River Wild, The (1994)

reviewed by
Eric Mankin


                              THE RIVER WILD
                       A film review by Eric Mankin
                        Copyright 1994 Eric Mankin

A gloriously buff Meryl Streep floats--literally--through this lightweight but workable family-in-peril thriller. Streep plays Gail, former white-water river guide turned Boston teacher grown apart from her distant, workaholic husband (David Strathairn). The Rocky Mountain river run designed to Dad back together with Gail and his nine-year old son coincides with the escape of a group of armed robbers--who hijack the family, demanding that Gail take them through an impassable series of cataracts called the Gauntlet.

It's a smart idea for a movie, credibly giving the physical skills that are the key to the story to the mother, not the father--and Streep is convincingly physical, radiating power at the oars of her Zodiac. Unfortunately, she doesn't get a chance to do much more: director Curtis Hanson, as he did in his similarly clever but under-achieving HAND THAT ROCKS THE CRADLE, simplifies everything in the script (Denis O'Neill's first) just as it starts getting interesting.

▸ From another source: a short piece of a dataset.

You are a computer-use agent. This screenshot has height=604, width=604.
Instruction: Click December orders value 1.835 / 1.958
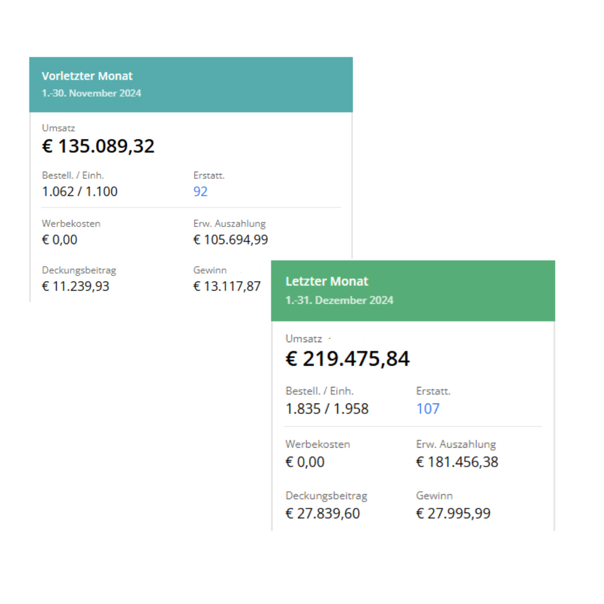pyautogui.click(x=327, y=409)

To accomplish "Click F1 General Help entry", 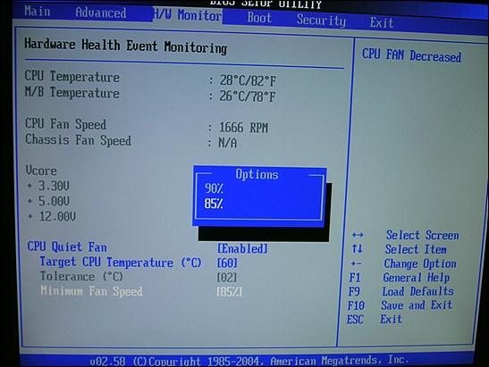I will [x=400, y=278].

Most of the problems are in the characterization of the crook leader, Wade (Kevin Bacon), who's initially made both charming and sexually appealing but turns, much too quickly and much too patly, into a simple, uncomplicated and uninteresting creep from nowhere. Streep, an actress who can do anything, is limited to making her I'm-going-to-kill-you-face, and trying to keep from being upstaged by Maggy, the family's loyal golden retriever.

It's not that Hanson doesn't know how to make things infinitely more subtle: he did it in a whole series of scripts, including SILENT PARTNER, NEVER CRY WOLF, and BAD INFLUENCE. The blandness and lack of shading seems, instead, calculated: something nice and simple, not too spicy, lots of pretty river scenery, to go with the Thanksgiving turkey. It's not bad--but the elements were there in all departments for a much better film.